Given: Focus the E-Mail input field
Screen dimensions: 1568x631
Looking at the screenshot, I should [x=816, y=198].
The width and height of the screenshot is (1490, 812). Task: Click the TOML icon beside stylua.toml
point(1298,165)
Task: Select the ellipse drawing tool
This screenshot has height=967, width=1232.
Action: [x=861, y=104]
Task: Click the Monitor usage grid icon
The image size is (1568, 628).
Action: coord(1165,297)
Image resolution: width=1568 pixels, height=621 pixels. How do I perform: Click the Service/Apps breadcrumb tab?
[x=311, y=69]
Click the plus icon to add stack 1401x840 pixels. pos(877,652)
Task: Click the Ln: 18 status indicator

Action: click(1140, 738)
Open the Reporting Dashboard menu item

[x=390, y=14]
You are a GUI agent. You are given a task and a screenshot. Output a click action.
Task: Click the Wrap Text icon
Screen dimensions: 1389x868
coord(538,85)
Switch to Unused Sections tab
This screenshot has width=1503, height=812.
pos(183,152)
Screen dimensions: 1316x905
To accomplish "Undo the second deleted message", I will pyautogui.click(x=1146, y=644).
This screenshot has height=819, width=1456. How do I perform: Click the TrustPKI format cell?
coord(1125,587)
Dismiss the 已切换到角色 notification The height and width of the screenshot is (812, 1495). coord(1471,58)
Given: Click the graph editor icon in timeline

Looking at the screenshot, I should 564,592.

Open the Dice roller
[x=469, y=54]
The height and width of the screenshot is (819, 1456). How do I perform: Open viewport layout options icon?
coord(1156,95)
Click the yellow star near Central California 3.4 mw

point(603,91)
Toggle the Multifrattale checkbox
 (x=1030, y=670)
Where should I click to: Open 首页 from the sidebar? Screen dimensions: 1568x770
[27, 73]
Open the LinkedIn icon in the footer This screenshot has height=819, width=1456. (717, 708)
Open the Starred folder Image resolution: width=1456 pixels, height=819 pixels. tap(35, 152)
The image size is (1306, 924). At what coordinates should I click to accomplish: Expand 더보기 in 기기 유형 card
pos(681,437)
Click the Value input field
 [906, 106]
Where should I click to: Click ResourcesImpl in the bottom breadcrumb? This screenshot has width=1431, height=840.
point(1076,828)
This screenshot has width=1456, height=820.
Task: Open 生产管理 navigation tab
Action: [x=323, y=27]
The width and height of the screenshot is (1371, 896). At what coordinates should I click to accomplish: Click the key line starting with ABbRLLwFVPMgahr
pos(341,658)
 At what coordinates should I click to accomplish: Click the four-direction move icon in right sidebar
● ● ● ● ●
## Task objective:
Give the listing once more, unchanged in every line.

## Solution to this task:
Given: Focus the E-Mail input field
Screen dimensions: 1568x631
Looking at the screenshot, I should [x=816, y=198].
The width and height of the screenshot is (1490, 812). Task: Click the TOML icon beside stylua.toml
point(1298,165)
Task: Select the ellipse drawing tool
This screenshot has height=967, width=1232.
Action: [x=861, y=104]
Task: Click the Monitor usage grid icon
The image size is (1568, 628).
Action: coord(1165,297)
Image resolution: width=1568 pixels, height=621 pixels. How do I perform: Click the Service/Apps breadcrumb tab?
[x=311, y=69]
Click the plus icon to add stack 1401x840 pixels. pos(877,652)
Task: Click the Ln: 18 status indicator

Action: click(1140, 738)
Open the Reporting Dashboard menu item

[x=390, y=14]
You are a GUI agent. You are given a task and a screenshot. Output a click action.
Task: Click the Wrap Text icon
Screen dimensions: 1389x868
coord(538,85)
Switch to Unused Sections tab
This screenshot has width=1503, height=812.
pos(183,152)
Screen dimensions: 1316x905
To accomplish "Undo the second deleted message", I will pyautogui.click(x=1146, y=644).
This screenshot has height=819, width=1456. How do I perform: Click the TrustPKI format cell?
coord(1125,587)
Dismiss the 已切换到角色 notification The height and width of the screenshot is (812, 1495). coord(1471,58)
Given: Click the graph editor icon in timeline

Looking at the screenshot, I should 564,592.

Open the Dice roller
[x=469, y=54]
The height and width of the screenshot is (819, 1456). How do I perform: Open viewport layout options icon?
coord(1156,95)
Click the yellow star near Central California 3.4 mw

point(603,91)
Toggle the Multifrattale checkbox
 (x=1030, y=670)
Where should I click to: Open 首页 from the sidebar? Screen dimensions: 1568x770
[27, 73]
Open the LinkedIn icon in the footer This screenshot has height=819, width=1456. (717, 708)
Open the Starred folder Image resolution: width=1456 pixels, height=819 pixels. tap(35, 152)
The image size is (1306, 924). At what coordinates should I click to accomplish: Expand 더보기 in 기기 유형 card
pos(681,437)
Click the Value input field
 [906, 106]
Where should I click to: Click ResourcesImpl in the bottom breadcrumb? This screenshot has width=1431, height=840.
point(1076,828)
This screenshot has width=1456, height=820.
Task: Open 生产管理 navigation tab
Action: [x=323, y=27]
The width and height of the screenshot is (1371, 896). At what coordinates should I click to accomplish: Click the key line starting with ABbRLLwFVPMgahr
pos(341,658)
 At what coordinates should I click to accomplish: Click the four-direction move icon in right sidebar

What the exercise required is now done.